Tag: xslt Author: minnizhm Date: 2009-09-08

I have the following XML:

  <Info>
    <Name>Dan</Name>
    <Age>24</Age>
  </Info>
  <Info>
    <Name>Tom</Name>
    <Age>15</Age>
  </Info>
  <Info>
    <Name>Dan</Name>
    <Age>24</Age>
  </Info>
  <Info>
    <Name>James</Name>
    <Age>18</Age>
  </Info>

And I need to produce the following HTML:

<ul class="data">
<li>Dan</li>
<li>Dan</li>
</ul>

<ul class="data">
<li>James</li>
</ul>

<ul class="data">
<li>Tom</li>
<li>Tom</li>
</ul>

As well as producing the output it needs to sort based on the Name also. Any help appreciated, started by looking at group-by but couldnt work out how to get it finished:

Pretty sure its wrong?

<xsl:for-each-group select="Info" group-by="@Name">??????
<xsl:for-each-group select="current-group()" sort-by="@Name">

Best Answer

I don't have an XSLT 2.0 parser, but to do it in XSLT 1.0 at least you could use Muenchian Grouping to do this...

<xsl:stylesheet version="1.0" xmlns:xsl="http://www.w3.org/1999/XSL/Transform">
    <xsl:output encoding="utf-8" method="html" version="1.0"/>

    <xsl:key name="Names" match="Name" use="."/>

    <xsl:template match="/">
    	<xsl:for-each select="//Info[generate-id(Name) = generate-id(key('Names', Name)[1])]">
    	<xsl:sort select="Name" />
    	<ul class="data">
    		<xsl:for-each select="key('Names', Name)">
    		<li><xsl:value-of select="." /></li>
    		</xsl:for-each>
    		</ul>
    	</xsl:for-each>
    </xsl:template>
</xsl:stylesheet>

Other Answer1

I'm not sure why your result has two 'Tom' elements, I assume you have an extra node in the XML that you didn't provide in your sample.

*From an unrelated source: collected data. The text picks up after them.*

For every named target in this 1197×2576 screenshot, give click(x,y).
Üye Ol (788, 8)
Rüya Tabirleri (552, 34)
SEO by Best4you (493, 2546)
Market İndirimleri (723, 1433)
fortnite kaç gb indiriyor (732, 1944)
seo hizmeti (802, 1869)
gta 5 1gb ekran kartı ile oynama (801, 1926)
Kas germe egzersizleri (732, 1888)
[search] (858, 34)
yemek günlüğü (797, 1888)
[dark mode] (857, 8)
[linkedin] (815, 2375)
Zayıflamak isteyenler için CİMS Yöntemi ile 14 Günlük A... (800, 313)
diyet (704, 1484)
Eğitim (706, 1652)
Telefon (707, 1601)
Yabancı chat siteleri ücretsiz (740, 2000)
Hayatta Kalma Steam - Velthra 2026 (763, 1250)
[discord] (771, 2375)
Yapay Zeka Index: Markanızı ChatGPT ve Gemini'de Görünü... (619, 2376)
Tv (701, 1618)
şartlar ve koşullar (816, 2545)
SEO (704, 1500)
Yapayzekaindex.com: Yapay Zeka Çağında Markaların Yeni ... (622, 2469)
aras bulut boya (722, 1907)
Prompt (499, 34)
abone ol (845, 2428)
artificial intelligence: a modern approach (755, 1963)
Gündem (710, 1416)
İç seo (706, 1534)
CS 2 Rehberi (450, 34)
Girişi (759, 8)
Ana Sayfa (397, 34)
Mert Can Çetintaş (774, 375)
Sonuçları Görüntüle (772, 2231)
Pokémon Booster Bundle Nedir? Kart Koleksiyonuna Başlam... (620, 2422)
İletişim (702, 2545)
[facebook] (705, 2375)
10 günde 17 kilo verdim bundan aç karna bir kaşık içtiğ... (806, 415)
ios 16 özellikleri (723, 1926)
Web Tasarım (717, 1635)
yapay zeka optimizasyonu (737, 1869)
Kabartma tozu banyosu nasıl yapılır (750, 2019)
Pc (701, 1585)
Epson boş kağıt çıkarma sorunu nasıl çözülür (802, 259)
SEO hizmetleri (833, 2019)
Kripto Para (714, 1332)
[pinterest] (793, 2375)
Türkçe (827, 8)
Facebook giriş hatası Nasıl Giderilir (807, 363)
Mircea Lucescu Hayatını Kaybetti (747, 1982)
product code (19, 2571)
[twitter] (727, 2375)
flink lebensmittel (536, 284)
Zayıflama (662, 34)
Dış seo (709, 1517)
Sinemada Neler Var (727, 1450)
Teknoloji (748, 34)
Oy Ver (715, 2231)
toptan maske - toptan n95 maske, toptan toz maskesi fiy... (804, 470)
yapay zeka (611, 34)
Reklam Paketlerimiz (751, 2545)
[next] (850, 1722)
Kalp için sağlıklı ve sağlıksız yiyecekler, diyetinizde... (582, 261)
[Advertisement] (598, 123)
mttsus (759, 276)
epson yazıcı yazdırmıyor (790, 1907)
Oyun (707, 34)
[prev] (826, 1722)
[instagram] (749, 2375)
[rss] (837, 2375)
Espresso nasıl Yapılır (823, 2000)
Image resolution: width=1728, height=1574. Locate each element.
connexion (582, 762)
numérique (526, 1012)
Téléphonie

Anyway, the XSLT would look something like this:

<xsl:for-each-group select="Info" group-by="Name">
    <xsl:sort select="current-grouping-key()"/>
    <ul class="data">
    <xsl:for-each select="current-group()/Name">
        <li><xsl:value-of select="." /></li>
    </xsl:for-each>
    </ul>
</xsl:for-each-group>

I don't have an XSLT 2.0 parser handy to test it, but I think that should work.

Other Answer2

I don't have an xslt 2.0 parser to test this, but at the very least you will need to change "@Name" to just "Name", since it is a subelement not an attribute.

comments:

Im no closer to a solution, Im doing something wrong!